Material to process Block Start

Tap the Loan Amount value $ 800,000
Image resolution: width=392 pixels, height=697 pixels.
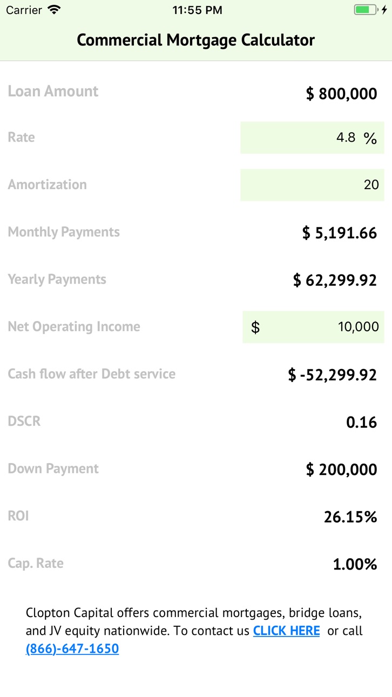pyautogui.click(x=341, y=94)
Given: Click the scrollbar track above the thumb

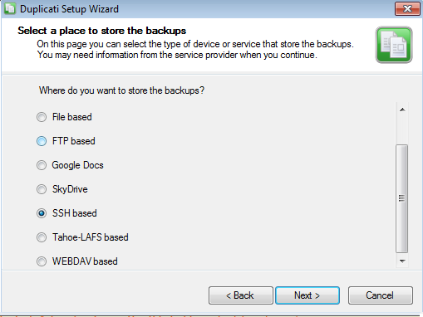Looking at the screenshot, I should point(402,130).
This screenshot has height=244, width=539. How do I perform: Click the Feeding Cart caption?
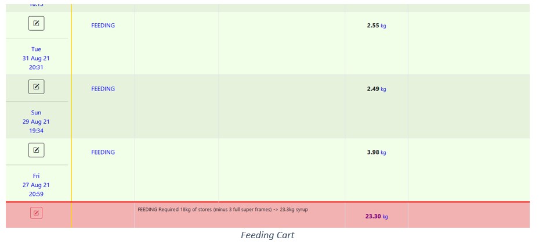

Material to process Block End

**Your task**
Please write out all the data word for word, but keep every picture out.

**Completed task**
Tap the Loan Amount value $ 800,000
Image resolution: width=392 pixels, height=697 pixels.
pyautogui.click(x=341, y=94)
Given: Click the scrollbar track above the thumb

Looking at the screenshot, I should point(402,130).
This screenshot has height=244, width=539. How do I perform: Click the Feeding Cart caption?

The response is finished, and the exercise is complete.